MetaMask Institutional needs Access, Education, and Flexibility. It currently takes a few weeks to onboard the hedgefunds to the standard IT ops applications and treasury management tools. Custodial integration takes a few months.
Private key management is a big part of the initialization ceremony for protocols, networks, and new projects. It’s better to have multiple wallets and multi-sig setups with initial protocol contracts, DAO contracts, NFT contracts sent to DAOs, treasury measures, and platform logins across off-chain networks. The discussion led to a surprise that password management tools like OnePassword and single sign-on aggregators like Okta are not providing services for the funds being traded.
What would happen if Wikipedia was a DAO? Is the value the contributions from buying access via a token or are the rewards properly provided to the moderators and contributors? Similar to standard valuations of companies, the operations and community might be the most valuable piece.
DAOs might be all hype until Go To Market is cheaper. Currently it’s too expensive and unknown on the legal entity side plus the launch of tokens.

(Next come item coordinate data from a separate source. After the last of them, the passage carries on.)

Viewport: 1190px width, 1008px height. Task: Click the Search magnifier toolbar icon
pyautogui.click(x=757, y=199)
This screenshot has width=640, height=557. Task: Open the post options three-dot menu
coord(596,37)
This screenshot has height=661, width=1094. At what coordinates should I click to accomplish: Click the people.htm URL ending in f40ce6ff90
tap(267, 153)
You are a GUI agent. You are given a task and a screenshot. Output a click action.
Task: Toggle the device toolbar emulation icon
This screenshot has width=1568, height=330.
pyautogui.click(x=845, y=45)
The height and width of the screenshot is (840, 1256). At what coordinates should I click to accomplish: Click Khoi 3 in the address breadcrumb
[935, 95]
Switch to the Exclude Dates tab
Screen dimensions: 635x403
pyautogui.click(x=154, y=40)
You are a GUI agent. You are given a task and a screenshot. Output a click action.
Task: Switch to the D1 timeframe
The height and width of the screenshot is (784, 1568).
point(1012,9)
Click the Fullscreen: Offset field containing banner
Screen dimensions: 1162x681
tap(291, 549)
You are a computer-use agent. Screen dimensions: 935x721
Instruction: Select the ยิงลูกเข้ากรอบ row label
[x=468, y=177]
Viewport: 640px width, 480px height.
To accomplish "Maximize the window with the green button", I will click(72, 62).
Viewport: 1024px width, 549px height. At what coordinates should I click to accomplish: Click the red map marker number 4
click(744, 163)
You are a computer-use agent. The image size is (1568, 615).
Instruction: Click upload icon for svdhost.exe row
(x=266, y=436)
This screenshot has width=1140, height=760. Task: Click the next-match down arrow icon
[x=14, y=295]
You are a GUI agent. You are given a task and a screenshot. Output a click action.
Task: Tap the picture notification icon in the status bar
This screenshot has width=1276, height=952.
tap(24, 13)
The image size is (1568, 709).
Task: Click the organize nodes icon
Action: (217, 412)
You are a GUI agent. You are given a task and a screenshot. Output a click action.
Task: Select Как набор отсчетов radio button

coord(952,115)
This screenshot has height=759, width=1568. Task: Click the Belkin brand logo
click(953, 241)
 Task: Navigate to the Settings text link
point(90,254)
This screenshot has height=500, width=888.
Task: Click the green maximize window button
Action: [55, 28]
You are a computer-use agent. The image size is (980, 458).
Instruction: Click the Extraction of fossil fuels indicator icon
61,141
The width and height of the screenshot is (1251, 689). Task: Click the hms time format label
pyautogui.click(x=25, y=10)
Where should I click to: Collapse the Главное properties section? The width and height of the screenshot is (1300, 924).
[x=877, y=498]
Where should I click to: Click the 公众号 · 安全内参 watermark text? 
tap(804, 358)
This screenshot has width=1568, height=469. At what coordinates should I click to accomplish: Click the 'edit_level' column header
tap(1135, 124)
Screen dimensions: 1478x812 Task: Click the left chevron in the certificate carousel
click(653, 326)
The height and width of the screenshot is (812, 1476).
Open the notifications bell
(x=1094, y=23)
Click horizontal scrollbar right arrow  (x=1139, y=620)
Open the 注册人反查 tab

Non profit DAOs might be a great way to show transparency for spending of funds and receiving tax breaks for institutions. Cross entity regulations could be a great outlet of grants and allocations to necessary foundation research.
DAOs need a namespace standard (perhaps a dedicated subset of ENS) that can be reviewed, registered, and approved by government entities. This could be similar to registering the .gov, .org, and .edu domains for websites.
While we’re trying to avoid centralization, I think the mainstream adoption of Web3 will likely be more of a Web 2.5 attempt by leveraging existing social network layers. There is definitely something there with representing ownership of assets with fewer middlemen institutions and the verifiable trust layer that crosses nations while leveraging crypto as a payment rail.
DAO Community growth managers should likely start their own DAO to share strategies on how to engage with the right members. This seems like a weird cross over of social media, marketing, and hiring managers.
We all need to think about digital trusts and legacy. A DAO-based legal trust would be extremely interesting as a way to pass on assets in the vault to beneficiaries.